■ Input ■
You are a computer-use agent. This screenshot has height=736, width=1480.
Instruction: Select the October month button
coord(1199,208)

* * *

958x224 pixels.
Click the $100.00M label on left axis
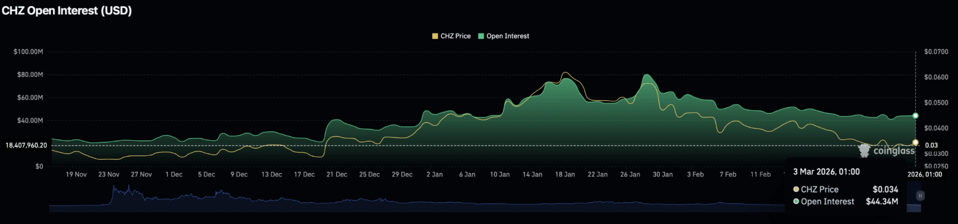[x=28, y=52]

--

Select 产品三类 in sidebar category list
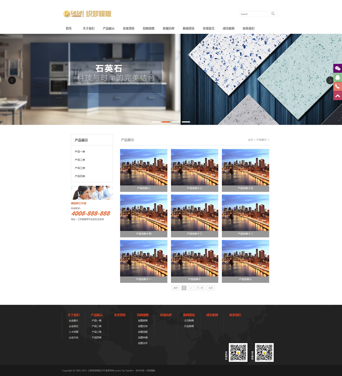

■ Written request ■
Recast the part that opens with the line containing "You are a computer-use" and closes with the line containing "coord(1199,208)" as a two-column CSV with the header text,answer. Give one row per item, with its text and its answer each in a single quoted field and line breaks replaced by spaces.

■ Right answer ■
text,answer
"You are a computer-use agent. This screenshot has height=736, width=1480. Instruction: Select the October month button","coord(1199,208)"